Invited Seminar Talk
Who Will Remember COVID-19? Demographic Memory after a Global Pandemic
Mallika Snyder
Laboratory of Digital and Computational Demography, March 01, 2022
Mallika Snyder from the University of California, Berkeley presented the first estimates of the temporal extent of COVID-19-associated demographic memory for bereaved relatives in multiple European countries.
Abstract
Millions of people have lost a relative to COVID-19. Many bereaved kin are likely to be alive well into this next century, contributing to “demographic memory”, the survival of individuals witness to a particular event. This may prolong collective grief as well as preserve memory of a crisis. Demographic memory has not yet been studied in the context of COVID-19, or any multi-country mortality crisis, however. This talk presents the first estimates of the temporal extent of COVID-19-associated demographic memory for bereaved relatives in multiple European countries.
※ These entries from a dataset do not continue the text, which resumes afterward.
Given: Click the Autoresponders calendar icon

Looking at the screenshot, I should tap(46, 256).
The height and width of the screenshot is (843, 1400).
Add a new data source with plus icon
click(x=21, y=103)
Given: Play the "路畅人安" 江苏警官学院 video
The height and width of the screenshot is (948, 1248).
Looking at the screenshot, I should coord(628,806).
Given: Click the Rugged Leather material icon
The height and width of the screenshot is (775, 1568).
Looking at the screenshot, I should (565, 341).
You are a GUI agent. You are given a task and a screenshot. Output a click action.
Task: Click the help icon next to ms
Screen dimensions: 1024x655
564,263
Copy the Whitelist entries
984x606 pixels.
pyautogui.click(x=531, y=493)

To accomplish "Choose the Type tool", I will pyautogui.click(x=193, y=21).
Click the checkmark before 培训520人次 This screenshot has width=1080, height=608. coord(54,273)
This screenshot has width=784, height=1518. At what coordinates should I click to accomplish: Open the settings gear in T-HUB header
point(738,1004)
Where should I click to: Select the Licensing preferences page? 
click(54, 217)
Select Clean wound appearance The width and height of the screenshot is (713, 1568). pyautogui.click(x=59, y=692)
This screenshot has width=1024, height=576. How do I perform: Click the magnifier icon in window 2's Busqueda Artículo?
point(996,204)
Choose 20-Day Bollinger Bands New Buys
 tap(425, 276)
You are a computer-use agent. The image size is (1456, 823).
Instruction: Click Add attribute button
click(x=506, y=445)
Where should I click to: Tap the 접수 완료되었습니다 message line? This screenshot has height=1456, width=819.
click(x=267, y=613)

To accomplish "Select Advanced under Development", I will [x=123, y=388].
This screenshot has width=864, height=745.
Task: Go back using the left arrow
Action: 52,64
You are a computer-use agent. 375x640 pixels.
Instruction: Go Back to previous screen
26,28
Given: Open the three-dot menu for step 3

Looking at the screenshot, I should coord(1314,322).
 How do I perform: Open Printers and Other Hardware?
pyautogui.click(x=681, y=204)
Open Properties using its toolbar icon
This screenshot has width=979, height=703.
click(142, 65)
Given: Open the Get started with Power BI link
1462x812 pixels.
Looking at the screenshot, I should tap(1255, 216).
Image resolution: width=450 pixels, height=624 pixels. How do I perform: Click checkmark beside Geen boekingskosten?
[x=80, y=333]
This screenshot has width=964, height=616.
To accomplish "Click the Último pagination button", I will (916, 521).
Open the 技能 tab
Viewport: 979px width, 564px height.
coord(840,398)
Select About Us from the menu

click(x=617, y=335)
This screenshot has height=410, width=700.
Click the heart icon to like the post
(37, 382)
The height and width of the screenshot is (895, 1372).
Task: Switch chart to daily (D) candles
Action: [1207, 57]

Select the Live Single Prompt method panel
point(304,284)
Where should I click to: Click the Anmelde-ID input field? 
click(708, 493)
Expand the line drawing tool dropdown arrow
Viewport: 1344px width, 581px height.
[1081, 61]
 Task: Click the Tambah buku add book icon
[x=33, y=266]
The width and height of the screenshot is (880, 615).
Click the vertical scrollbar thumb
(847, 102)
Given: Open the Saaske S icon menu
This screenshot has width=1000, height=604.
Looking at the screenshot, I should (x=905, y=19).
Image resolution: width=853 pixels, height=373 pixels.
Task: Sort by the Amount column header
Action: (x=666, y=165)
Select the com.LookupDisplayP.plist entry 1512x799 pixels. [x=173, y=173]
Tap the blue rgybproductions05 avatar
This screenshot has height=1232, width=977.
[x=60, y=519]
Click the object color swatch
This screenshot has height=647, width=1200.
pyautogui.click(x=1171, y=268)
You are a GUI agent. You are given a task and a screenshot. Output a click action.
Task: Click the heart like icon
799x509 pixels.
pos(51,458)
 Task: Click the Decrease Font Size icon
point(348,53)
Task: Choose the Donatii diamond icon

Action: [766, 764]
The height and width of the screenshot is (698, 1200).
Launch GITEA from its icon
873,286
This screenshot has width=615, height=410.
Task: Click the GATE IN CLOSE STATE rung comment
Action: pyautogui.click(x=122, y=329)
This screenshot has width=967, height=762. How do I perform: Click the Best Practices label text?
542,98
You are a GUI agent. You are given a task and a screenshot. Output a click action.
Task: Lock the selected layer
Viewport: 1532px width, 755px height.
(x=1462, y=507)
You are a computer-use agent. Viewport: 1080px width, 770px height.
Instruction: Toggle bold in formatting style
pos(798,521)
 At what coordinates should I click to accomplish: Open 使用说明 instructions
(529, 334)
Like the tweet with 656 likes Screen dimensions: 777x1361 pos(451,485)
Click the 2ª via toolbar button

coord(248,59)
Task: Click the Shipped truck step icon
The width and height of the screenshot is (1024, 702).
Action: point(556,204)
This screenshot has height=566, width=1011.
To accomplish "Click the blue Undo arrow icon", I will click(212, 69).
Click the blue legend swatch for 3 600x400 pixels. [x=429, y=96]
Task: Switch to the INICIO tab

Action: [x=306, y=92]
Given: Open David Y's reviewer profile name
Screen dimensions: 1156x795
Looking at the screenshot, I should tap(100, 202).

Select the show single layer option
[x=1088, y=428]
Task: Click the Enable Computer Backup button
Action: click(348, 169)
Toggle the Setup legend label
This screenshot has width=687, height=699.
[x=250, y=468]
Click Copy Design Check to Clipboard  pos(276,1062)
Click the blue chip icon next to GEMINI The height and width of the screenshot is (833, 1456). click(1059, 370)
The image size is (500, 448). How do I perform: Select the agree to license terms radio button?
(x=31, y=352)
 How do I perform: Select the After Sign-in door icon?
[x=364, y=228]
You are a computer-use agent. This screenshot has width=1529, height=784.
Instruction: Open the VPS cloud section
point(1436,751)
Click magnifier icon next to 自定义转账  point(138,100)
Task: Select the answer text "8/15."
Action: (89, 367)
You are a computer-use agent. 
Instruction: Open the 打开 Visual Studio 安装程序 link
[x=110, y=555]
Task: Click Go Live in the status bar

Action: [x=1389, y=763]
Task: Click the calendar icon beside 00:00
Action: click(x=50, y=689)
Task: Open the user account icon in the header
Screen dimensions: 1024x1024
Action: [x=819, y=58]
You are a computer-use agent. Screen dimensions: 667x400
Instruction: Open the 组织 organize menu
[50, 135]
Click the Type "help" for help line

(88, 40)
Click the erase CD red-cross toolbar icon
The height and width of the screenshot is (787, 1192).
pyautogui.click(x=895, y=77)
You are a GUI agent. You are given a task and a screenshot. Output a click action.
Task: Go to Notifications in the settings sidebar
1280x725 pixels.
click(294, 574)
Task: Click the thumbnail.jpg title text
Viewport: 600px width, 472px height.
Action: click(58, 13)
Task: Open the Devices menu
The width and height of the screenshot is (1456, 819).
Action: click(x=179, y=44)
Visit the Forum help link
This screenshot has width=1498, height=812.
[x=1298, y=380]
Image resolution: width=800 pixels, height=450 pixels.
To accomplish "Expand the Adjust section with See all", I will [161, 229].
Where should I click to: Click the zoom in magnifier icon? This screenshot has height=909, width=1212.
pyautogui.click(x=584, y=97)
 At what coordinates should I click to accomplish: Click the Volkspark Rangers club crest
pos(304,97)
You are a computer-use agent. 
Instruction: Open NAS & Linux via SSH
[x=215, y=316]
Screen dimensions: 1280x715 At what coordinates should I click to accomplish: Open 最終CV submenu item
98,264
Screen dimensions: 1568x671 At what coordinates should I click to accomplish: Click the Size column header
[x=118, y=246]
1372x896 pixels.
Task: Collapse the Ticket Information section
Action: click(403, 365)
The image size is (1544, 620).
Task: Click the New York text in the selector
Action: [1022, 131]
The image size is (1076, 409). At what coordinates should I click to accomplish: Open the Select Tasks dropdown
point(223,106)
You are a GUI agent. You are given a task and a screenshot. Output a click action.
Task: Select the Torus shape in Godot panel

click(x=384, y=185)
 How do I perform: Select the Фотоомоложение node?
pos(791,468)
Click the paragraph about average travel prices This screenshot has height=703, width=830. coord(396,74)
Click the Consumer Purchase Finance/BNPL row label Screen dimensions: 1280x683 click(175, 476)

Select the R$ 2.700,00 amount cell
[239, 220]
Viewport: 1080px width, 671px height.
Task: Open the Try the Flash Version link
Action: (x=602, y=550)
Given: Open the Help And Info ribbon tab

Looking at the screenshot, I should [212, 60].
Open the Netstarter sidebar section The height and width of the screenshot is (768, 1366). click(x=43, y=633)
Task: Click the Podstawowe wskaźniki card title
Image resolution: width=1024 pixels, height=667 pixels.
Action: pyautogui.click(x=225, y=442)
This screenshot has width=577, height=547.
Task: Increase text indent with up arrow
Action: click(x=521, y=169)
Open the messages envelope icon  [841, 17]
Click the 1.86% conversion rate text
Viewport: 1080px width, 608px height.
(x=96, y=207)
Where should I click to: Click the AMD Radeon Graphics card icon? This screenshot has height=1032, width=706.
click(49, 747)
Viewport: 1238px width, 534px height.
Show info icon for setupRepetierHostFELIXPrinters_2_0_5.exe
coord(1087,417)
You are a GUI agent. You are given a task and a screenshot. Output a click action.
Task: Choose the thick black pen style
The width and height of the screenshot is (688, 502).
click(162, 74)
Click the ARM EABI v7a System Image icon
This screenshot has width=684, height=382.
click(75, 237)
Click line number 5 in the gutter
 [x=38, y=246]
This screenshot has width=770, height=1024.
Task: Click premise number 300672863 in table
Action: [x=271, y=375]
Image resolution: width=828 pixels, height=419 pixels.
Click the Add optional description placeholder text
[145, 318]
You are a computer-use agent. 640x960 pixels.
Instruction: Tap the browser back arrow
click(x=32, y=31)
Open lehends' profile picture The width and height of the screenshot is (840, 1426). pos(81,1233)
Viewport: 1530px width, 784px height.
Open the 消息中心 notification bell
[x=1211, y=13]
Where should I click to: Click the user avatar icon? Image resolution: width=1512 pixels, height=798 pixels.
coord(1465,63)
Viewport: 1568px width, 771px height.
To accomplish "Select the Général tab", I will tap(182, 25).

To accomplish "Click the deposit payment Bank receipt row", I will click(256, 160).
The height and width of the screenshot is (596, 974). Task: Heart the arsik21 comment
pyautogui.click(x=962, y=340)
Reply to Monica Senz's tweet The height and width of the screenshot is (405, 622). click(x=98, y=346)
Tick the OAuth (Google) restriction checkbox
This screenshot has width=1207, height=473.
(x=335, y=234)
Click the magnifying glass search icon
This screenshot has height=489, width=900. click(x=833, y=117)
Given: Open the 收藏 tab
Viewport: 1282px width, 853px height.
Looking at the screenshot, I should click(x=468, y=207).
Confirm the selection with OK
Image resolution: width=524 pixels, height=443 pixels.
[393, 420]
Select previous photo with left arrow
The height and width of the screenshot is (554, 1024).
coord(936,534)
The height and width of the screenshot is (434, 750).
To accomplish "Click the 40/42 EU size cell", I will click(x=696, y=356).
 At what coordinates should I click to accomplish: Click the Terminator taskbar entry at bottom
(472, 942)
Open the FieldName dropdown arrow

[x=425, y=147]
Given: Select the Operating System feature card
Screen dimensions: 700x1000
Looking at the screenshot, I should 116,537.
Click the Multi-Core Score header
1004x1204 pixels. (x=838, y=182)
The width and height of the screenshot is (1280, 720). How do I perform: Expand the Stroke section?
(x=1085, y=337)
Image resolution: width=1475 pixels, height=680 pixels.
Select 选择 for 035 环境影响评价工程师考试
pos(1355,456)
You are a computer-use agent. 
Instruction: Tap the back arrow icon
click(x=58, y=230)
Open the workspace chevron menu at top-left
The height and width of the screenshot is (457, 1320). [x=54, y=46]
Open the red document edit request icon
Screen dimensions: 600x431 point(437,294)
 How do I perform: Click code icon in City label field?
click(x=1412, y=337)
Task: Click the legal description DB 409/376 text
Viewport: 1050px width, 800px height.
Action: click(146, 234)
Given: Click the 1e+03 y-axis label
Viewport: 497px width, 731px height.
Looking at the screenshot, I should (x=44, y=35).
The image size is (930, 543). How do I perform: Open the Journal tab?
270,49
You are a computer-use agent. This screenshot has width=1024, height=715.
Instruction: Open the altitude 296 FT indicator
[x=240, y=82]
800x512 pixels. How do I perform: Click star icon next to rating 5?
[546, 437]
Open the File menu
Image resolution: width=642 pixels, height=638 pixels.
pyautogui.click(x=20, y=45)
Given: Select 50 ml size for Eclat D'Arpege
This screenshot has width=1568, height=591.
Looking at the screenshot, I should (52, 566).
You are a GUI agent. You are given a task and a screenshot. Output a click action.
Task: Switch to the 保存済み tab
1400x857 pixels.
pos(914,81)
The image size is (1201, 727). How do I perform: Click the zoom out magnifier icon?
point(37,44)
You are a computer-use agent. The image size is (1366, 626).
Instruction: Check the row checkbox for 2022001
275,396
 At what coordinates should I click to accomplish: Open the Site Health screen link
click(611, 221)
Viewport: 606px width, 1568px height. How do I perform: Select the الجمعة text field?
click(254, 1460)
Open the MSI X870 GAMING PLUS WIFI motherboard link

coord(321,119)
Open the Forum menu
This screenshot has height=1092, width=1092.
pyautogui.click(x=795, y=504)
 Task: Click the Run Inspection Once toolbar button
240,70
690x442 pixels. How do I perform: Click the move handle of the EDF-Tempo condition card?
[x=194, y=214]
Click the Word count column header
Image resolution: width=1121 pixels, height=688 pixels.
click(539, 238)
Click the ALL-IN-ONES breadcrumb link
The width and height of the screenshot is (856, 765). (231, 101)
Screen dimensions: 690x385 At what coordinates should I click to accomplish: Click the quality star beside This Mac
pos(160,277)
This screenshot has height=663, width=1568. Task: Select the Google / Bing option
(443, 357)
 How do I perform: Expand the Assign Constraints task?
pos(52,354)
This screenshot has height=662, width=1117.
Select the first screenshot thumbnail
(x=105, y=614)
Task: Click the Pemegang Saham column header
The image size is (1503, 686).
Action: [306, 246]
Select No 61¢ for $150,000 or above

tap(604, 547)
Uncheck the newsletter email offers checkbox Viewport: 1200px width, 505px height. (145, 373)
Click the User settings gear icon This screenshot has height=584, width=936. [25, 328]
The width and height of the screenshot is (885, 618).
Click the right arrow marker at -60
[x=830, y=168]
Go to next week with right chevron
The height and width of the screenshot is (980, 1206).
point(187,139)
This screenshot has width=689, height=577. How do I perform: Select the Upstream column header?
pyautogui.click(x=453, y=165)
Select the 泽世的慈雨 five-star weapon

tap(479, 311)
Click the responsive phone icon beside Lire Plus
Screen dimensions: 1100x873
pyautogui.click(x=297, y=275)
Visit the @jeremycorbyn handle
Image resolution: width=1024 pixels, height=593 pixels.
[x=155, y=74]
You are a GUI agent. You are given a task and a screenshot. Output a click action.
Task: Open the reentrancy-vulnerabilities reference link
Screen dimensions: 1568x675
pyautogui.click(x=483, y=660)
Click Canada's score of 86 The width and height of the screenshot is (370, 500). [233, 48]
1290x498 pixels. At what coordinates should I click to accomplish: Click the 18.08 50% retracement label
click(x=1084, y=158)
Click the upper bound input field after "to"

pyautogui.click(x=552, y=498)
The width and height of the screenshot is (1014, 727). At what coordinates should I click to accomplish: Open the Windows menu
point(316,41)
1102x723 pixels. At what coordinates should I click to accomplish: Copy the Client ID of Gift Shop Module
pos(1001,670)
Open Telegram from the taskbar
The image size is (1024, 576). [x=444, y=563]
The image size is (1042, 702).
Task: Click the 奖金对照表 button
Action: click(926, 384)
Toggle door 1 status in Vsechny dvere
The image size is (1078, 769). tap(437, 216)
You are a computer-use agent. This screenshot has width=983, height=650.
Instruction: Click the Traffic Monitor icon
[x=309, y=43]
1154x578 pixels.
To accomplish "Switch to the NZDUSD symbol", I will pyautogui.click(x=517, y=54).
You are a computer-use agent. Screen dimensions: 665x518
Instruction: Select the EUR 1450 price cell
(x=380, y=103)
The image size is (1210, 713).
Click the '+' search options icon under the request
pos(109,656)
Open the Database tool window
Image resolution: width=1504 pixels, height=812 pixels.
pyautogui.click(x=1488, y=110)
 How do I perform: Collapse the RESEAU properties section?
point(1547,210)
Our preliminary findings show that while bereaved kin are expected to form a relatively small proportion of national populations by 2100, up to 25 percent of bereaved grandchildren will still be alive in some countries, suggesting the long duration of demographic memory and significant long-term impacts of the pandemic on kinship networks.
About
Mallika Snyder is a PhD Candidate in Demography at UC Berkeley, currently visiting the MPIDR Laboratory of Digital and Computational Demography. Her work explores how population-level mortality is experienced at the individual level as kin loss, and what impacts these experiences may have on surviving relatives. More details about her research at the intersection of computational demography, mortality, and kinship can be found on her website.